The second group is better.  In general, tight money will appreciate the exchange rate and reduce M2.  But I’m not 100% sure that’s always true.  Is it possible that tight money could lead to expectations of depression, and that expectations of depression could lead to lower future expected exchange rates, and that this would reduce the current value of the currency?  Is it possible that tight money could lead to such uncertainty that people want to hold more M2, relative to other assets?

The last group seems safest, and the first two items in group #3 are also the indicators chosen by Ben Bernanke back in 2003.  I can’t imagine a case where tight money raises either inflation, NGDP, or zinc prices.  So at least in terms of direction of change, they seem completely reliable.  One can think of the CPI as measuring the (inverse of the) value of money.  That’s a nice definition of easy or tight money—changes in its purchasing power.  NGDP is slightly more ungainly, the (inverse of the) share of national income that can be bought with a dollar bill.

Unfortunately I’ve engaged in circular reasoning.  I’ve defined easy and tight money in terms of inflation and NGDP growth, because I believe they are reliably related to the stance of monetary policy.  But how do I know that the thing that causes NGDP to rise is easy money?  Here I don’t think we can escape the necessity of relying on theory.  Theory says that an unexpected injection of new money will have all the effects associated with easy money, such as temporarily lower interest rates, a depreciated currency, more inflation and NGDP growth.

If we define the stance of monetary policy in terms of inflation or NGDP growth, then it seems to me that it makes sense to think of “shocks” as policy actions that change the stance of monetary policy.  Thus if Fed actions moved expected GDP growth from 4% to 6%, you could say that monetary policy eased and a positive monetary “shock” occurred.  Vice versa if expected NGDP growth fell from 4% to 2%.

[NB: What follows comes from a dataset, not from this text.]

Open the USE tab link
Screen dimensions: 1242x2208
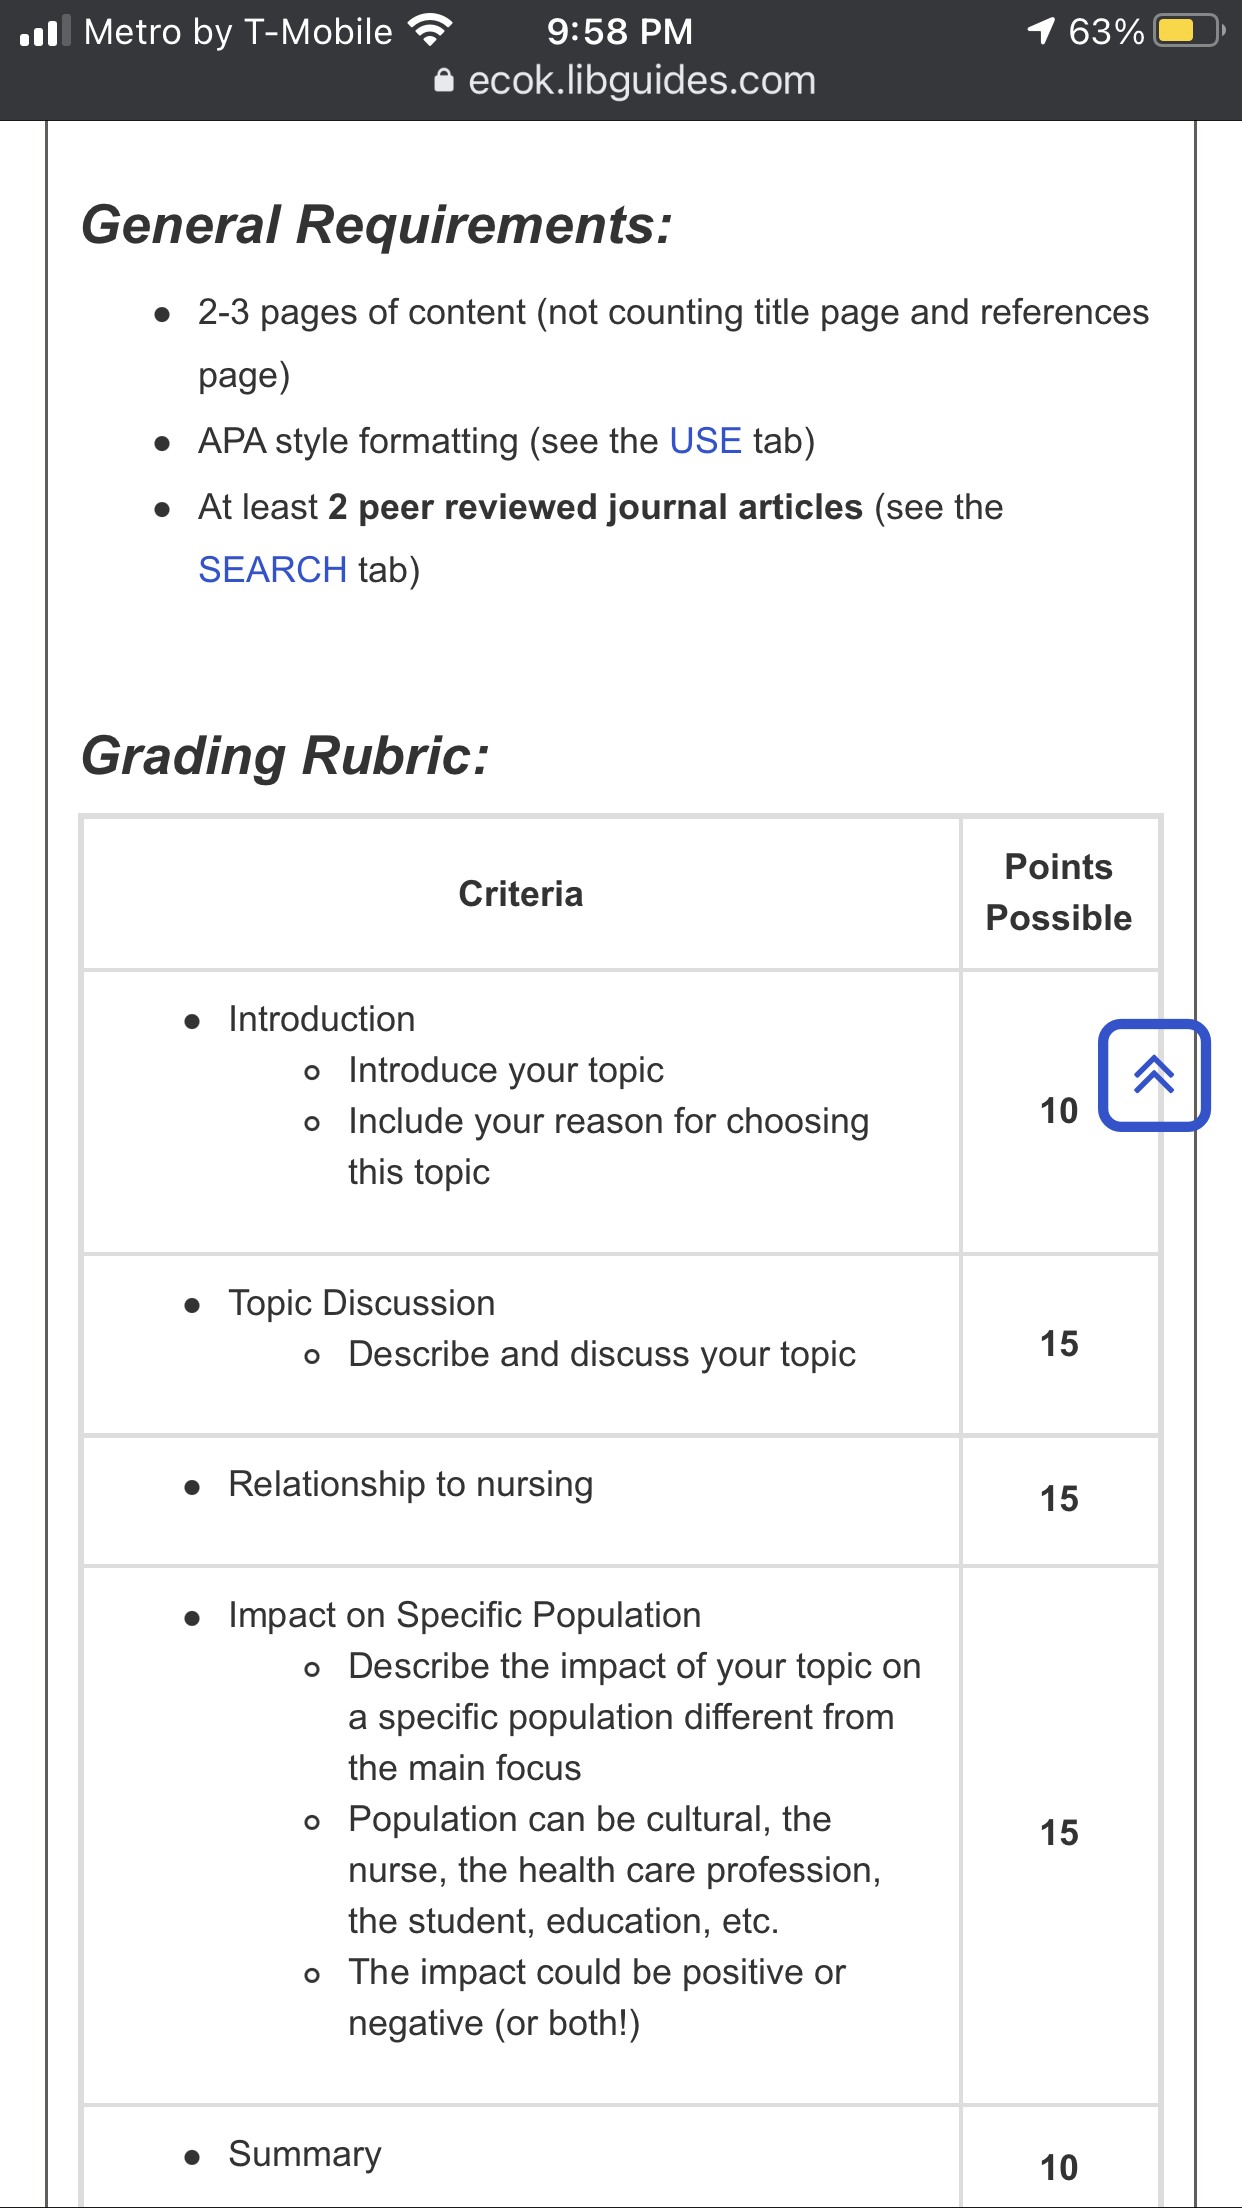point(705,441)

But lots of people aren’t going to like the implications of all this, or any of this, as there are deep cognitive illusions about distinctions between “errors of omission” and “errors of commission” that seem important (but in my view are not.) For instance, VAR studies could no longer disentangle monetary and demand-side fiscal shocks—-all changes in NGDP would be monetary shocks, by assumption.  There would be no difference between a change in M and a change in V, both would be monetary shocks.

If you try to flee back to your comforting notions of causality, they will fall apart under close inspections.  Suppose Russians hoard 5% of the US monetary base in 1991, and the Fed does not accommodate that increase, even though they easily could have done so.  Interest rates soar, V falls, and the US goes into recession.  What do the “concrete steppes” people say? Unfortunately they’d start arguing with each other.  The monetary base concrete steppes people would insist the Fed did not cause the recession, it was caused by Russian currency hoarding.  The base didn’t change.  The interest rate concrete steppes people would insist the Fed did an error of commission; they increased interest rates sharply and caused the recession.

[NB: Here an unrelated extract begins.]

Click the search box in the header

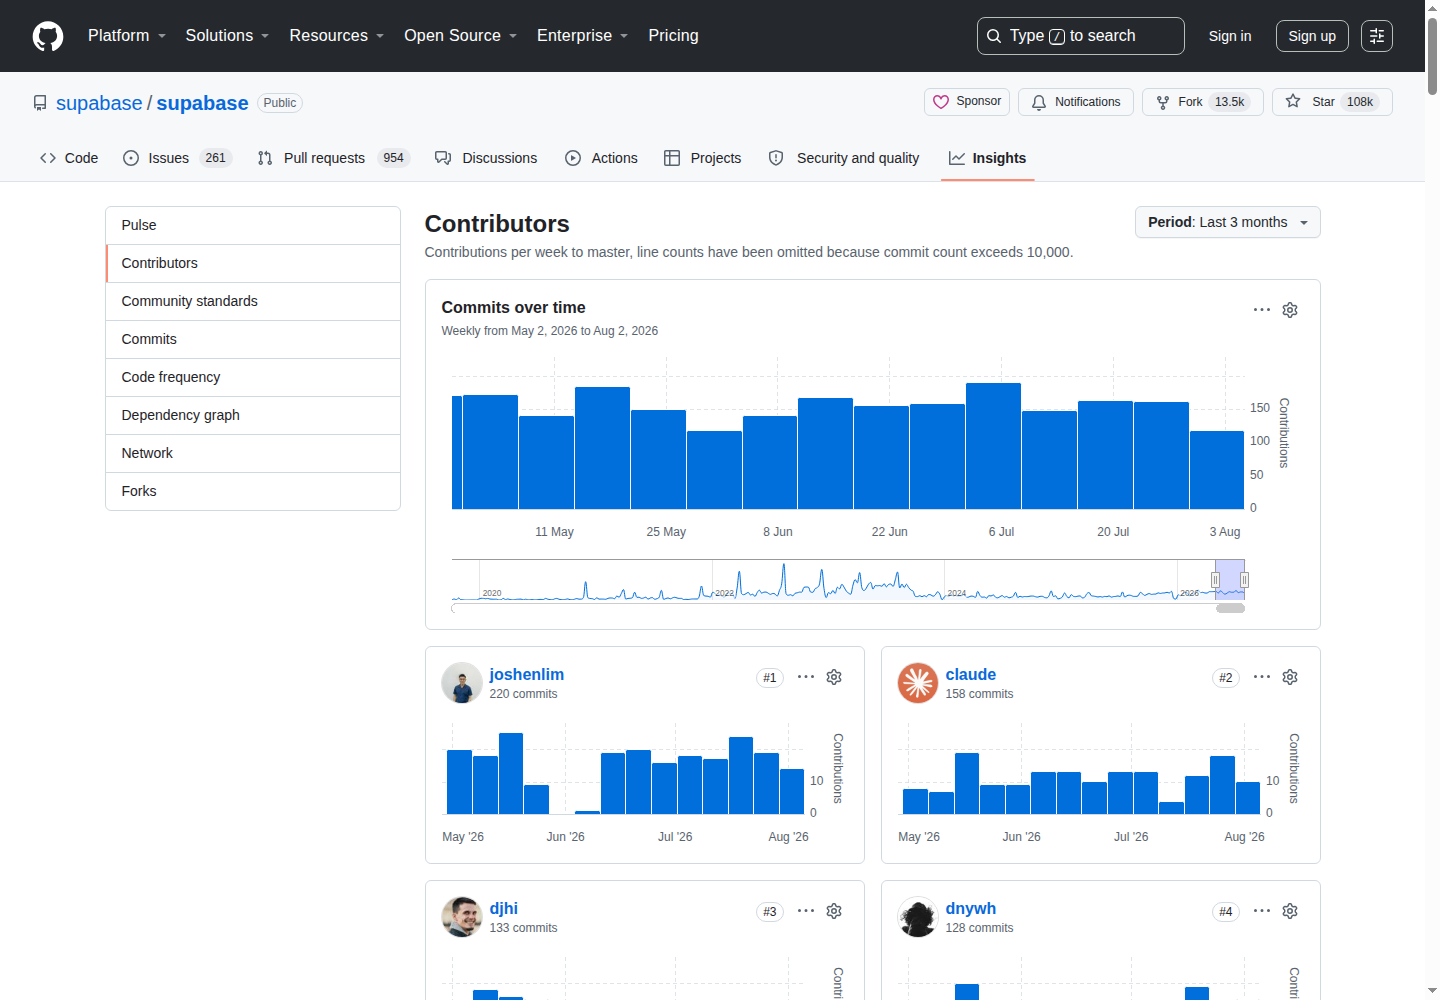point(1081,36)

Nor is it possible to fall back on “unexpected changes in interest rates.”  Suppose that prior to the Sept. 2008 FOMC meeting, markets had expected a huge negative monetary shock, which would occur because the Fed foolishly kept interest rates at 2%.  But instead (suppose) the Fed surprised us and avoided a negative monetary shock by cutting rates to zero and switching to NGDP level targeting.  There would be a huge negative surprise to interest rates, but no change in the stance of monetary policy, by the NGDP criterion.

Macroeconomics is riddled with unexamined assumptions about stances of policy, shocks, and causation.  It’s ironic that we use the term ‘stance’ as there’s no stable ground here to stand upon.  It’s like we’ve moved from a classical Newtonian world to a relativistic universe.  What’s is the stance of policy?  It depends where you are standing, how fast you are moving, what variables you are interested in, etc., etc.

People are constantly telling me that my “tight money” theory of the 2008 recession is loony.  But I am never provided with any good reasons for this criticism.  I have no doubt that there are hundreds of macroeconomists who are much smarter than I am, but I do occasionally wonder if my profession is somewhat lacking in imagination.

PS.  Going back to the opening paragraph, the answers are no and no.

As expected, Ben is with Lars

Here’s Ben Bernanke on the idea of using monetary policy to address financial imbalances:

Let there be no mistake: In light of our recent experience, threats to financial stability must be taken extremely seriously. However, as a means of addressing those threats, monetary policy is far from ideal. First, it is a blunt tool. Because monetary policy has a broad impact on the economy and financial markets, attempts to use it to “pop” an asset price bubble, for example, would likely have many unintended side effects. Second, monetary policy can only do so much. To the extent that it is diverted to the task of reducing risks to financial stability, monetary policy is not available to help the Fed attain its near-term objectives of full employment and price stability.

For these reasons, I have argued that it’s better to rely on targeted measures to promote financial stability, such as financial regulation and supervision, rather than on monetary policy.

One of the “unintended side effects” of the Fed’s 1928-29 attempt to pop the stock market bubble was the Great Contraction of 1929-33.  Another was Hitler taking power in Germany.  And another was WWII.  So if anything, Bernanke is being too polite to those who favor using monetary policy to prevent financial imbalances.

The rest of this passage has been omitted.